Using the conversion factors presented above, we estimate the quantity of fish caught to feed farmed salmon at 3.66 million tonnes, which represents 4% of global fisheries (2020). As more recent figures were not available, we calculated the volume of global fish production destined for different sectors. Among the 20 million tonnes (~23%) not intended for human consumption, aquaculture (8.55 million tons) represents 9.5% of global fishing production.

The figures on fishing in West Africa dedicated to Norwegian salmon farming are taken from the report from Feedback (Source: Blue Empire: How the Norwegian salmon industry extracts nutrition and undermines livelihoods in West Africa, 2024).

Insect flour has been identified as a potential substitute for soybean meal or fish meal.

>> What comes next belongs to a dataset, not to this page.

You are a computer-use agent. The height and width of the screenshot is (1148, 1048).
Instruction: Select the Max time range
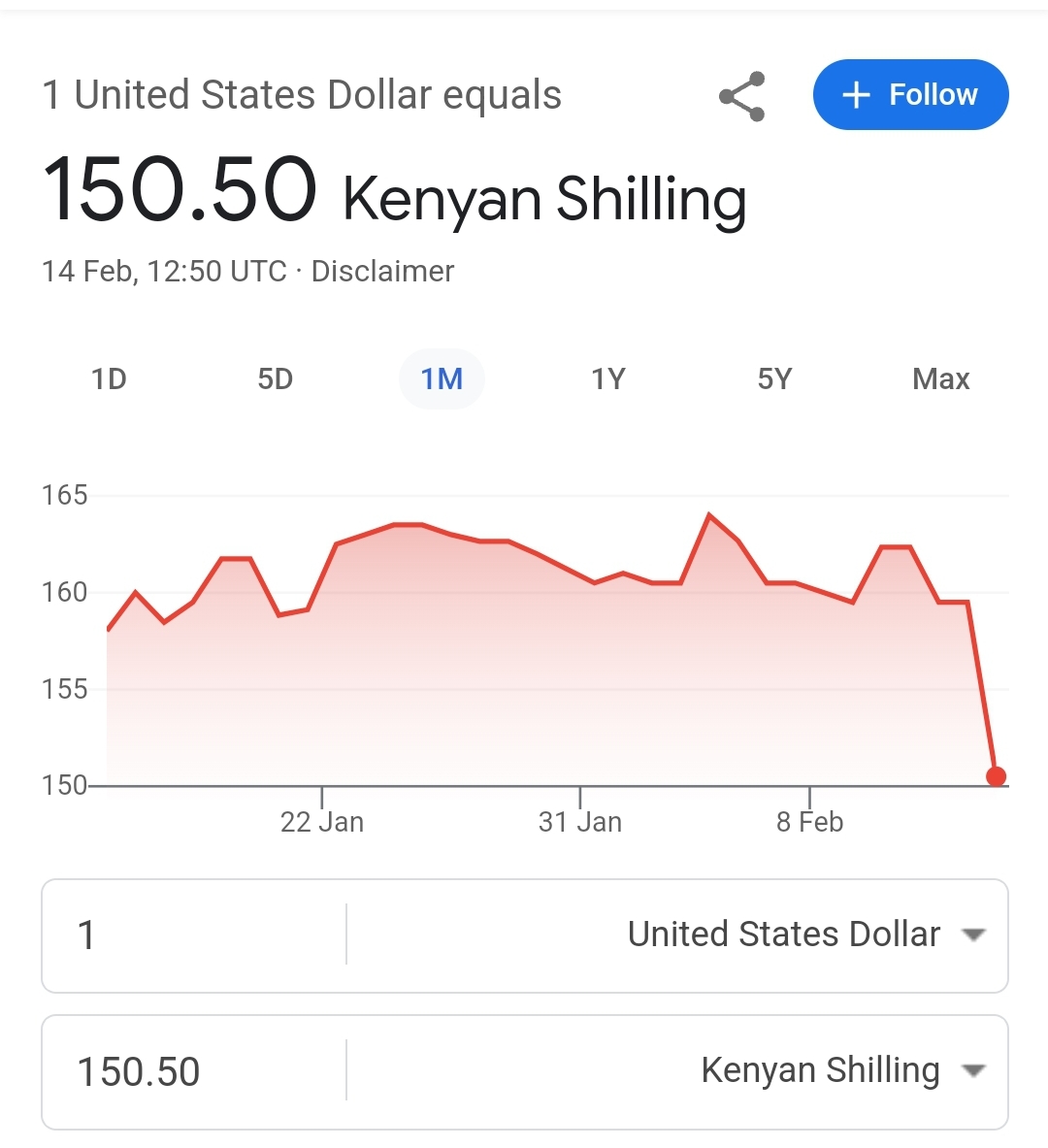940,378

However, a number of reasons outlined in this downloadable document suggest caution, or even skepticism, regarding this solution, as it does not appear to represent a significant environmental advancement.

The food choices table provides a comparison of 8 food choices (including salmon) based on 6 criteria. Some of these criteria rely on quantitative data, while others rely on qualitative data. The color range represents graduated degrees of impact, from dark green (very low impact) to dark red (excessively high impact).

For a detailed description of the methodology and sources used to generate this table, download the PDF document. To better visualize the table, download the simplified version (PDF) or download the detailed version (PDF).

The methodology includes an analysis on omega-3s (benefits, national nutritional balance, financial cost on household consumption basket).